**Texto de leitura**
O Programa Nova Escola, criado pelo Decreto n. 25.959 de 12 de janeiro de 2000, é uma tentativa de melhorar a gestão das escolas estaduais e de responsabilizar seus diretores e funcionários pelos resultados dos alunos. Pretende igualmente estabelecer métodos mais democráticos na gestão da escola, integrar as ações governamentais, melhorar as condições de trabalho dos professores e racionalizar o uso de recursos. Seu principal mecanismo de operacionalização é o Sistema de Avaliação Permanente das Escolas Públicas, projetado para aferir tanto a gestão quanto os processos educativos de cada escola. No entanto, as inúmeras modificações nesse sistema e no próprio Programa Nova Escola desde sua criação dão uma idéia da dificuldade de se chegar a um consenso em torno dos objetivos e métodos de um programa de responsabilização.

**Material fornecido**
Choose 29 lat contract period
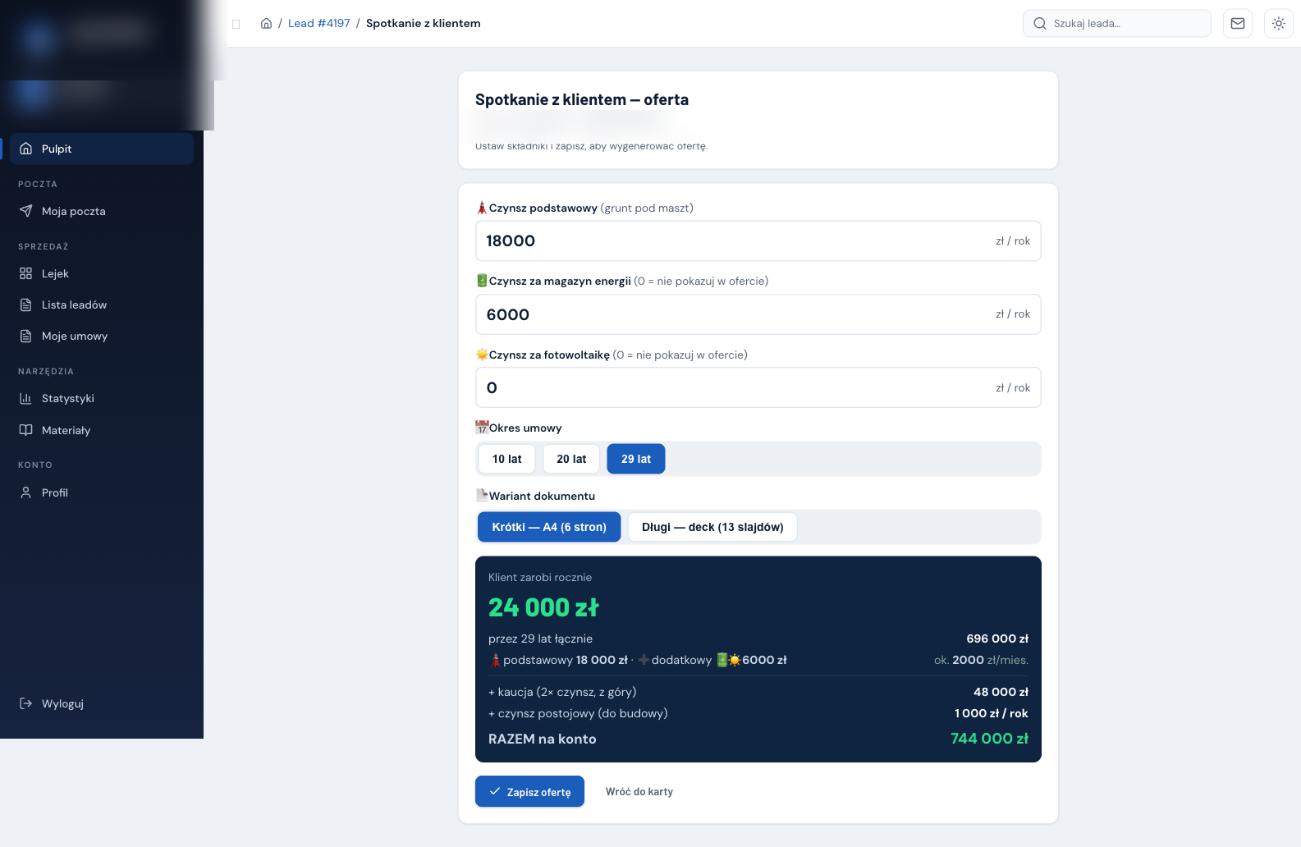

**Desafios**
[1] Transcreva do texto sobre o Programa Nova Escola todo o trecho que vai de "O Programa Nova Escola, criado" até "programa de responsabilização.".
[2] No texto sobre o Programa Nova Escola, qual é o principal mecanismo de operacionalização do programa?

**Respostas às tarefas**
[1]
O Programa Nova Escola, criado pelo Decreto n. 25.959 de 12 de janeiro de 2000, é uma tentativa de melhorar a gestão das escolas estaduais e de responsabilizar seus diretores e funcionários pelos resultados dos alunos. Pretende igualmente estabelecer métodos mais democráticos na gestão da escola, integrar as ações governamentais, melhorar as condições de trabalho dos professores e racionalizar o uso de recursos. Seu principal mecanismo de operacionalização é o Sistema de Avaliação Permanente das Escolas Públicas, projetado para aferir tanto a gestão quanto os processos educativos de cada escola. No entanto, as inúmeras modificações nesse sistema e no próprio Programa Nova Escola desde sua criação dão uma idéia da dificuldade de se chegar a um consenso em torno dos objetivos e métodos de um programa de responsabilização.

[2] O Sistema de Avaliação Permanente das Escolas Públicas.